I had a student. My student had a friend. That friend had a job. That job had a job for me. So, my student’s friend told my student that his job had a job that I should call them about.
I said yes, confused.
“What’s the job?” I asked.
“Editorial work,” my student told me. Then added, “they pay well, you owe me a drink.”
And she was right. They did pay well, or said they’d pay well. It turned out to be a magazine for Trolls. One of those “under-the-bridge” magazines; the government was onto them a while ago.
As it turned out, trolls are a quite PC bunch.
The first article I was sent–passcode required–was entitled ‘When My Grandma Was Stoned, No One Giggled.’
The trolls seemed to have taken quite an issue with a great deal of modern lingo. (Including the word ‘lingo’ which as it turns out was the name of a well-respected basket-troll from the early 1800’s)
Personally, I didn’t care. I dislike slang and like money. (Slang and Money, coincidentally being the title of another article I was hired to edit.)
“Meet under bridge,” the text said, at the end of the month.
“Which bridge?” I asked.
“Nearest your home,” was the creepiest response I’ve ever received via text.
So, here I am. He comes up out of the water. He is big–stupid big–with jaundice hair. He is paler than I thought a troll might be. He doesn’t smile. He hands me a zip-lock bag full of cash. I take it. A number is written on the side, it is the right number. I nod. He nods.
“Good?” He says, in a deep accent.
I nod again. We stand beside each other a few more moments, awkward.

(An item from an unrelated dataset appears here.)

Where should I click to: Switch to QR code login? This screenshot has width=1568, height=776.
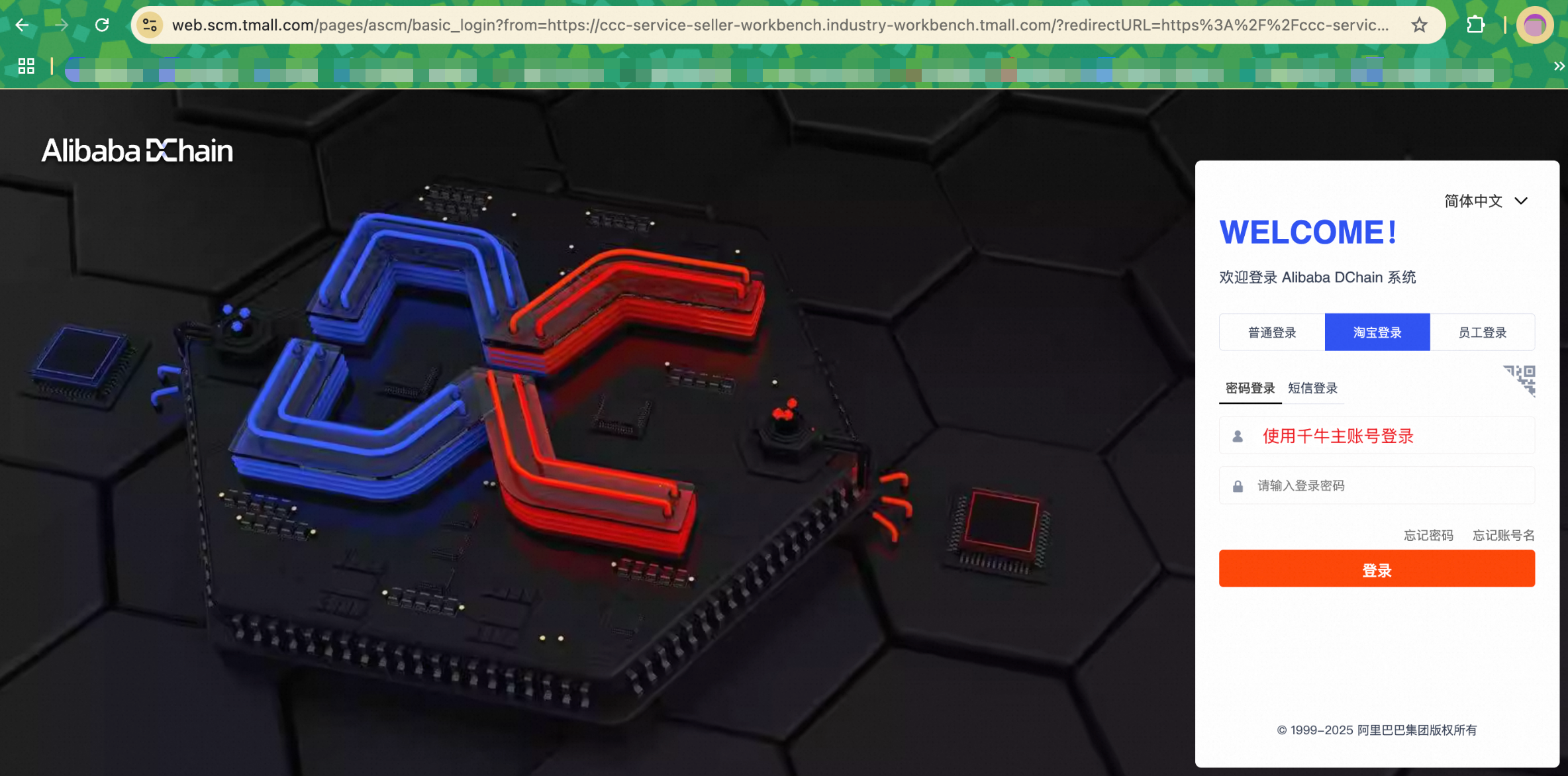coord(1520,380)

“There will be more work this month,” he growls before diving into the water, leaving a splash much smaller than him behind.

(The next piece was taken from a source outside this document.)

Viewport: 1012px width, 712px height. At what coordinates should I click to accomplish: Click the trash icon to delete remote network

On my way back up to the surface I’m stopped. A hippopotamus, in uniform.
“Where are you going?” he asks, in Russian.
“Oh, I’m sorry,” I tell him, in English.
“Where you going?” he asks, in English
“My tour group, can you help me find my tour group!” I say, bleary eyed, looking around.
The Hippo sighs.
“Go,” he says. I walk past him, heart pounding. He grabs my arm, I stop. He points back the way I came. His eyes go wide.
“There be a troll,” is what I imagine he would have said if a troll had not, at that moment, leapt up and bit off his head.
So, I run. As I do, the troll calls something after me.
But, I don’t catch it, of course; his mouth is full.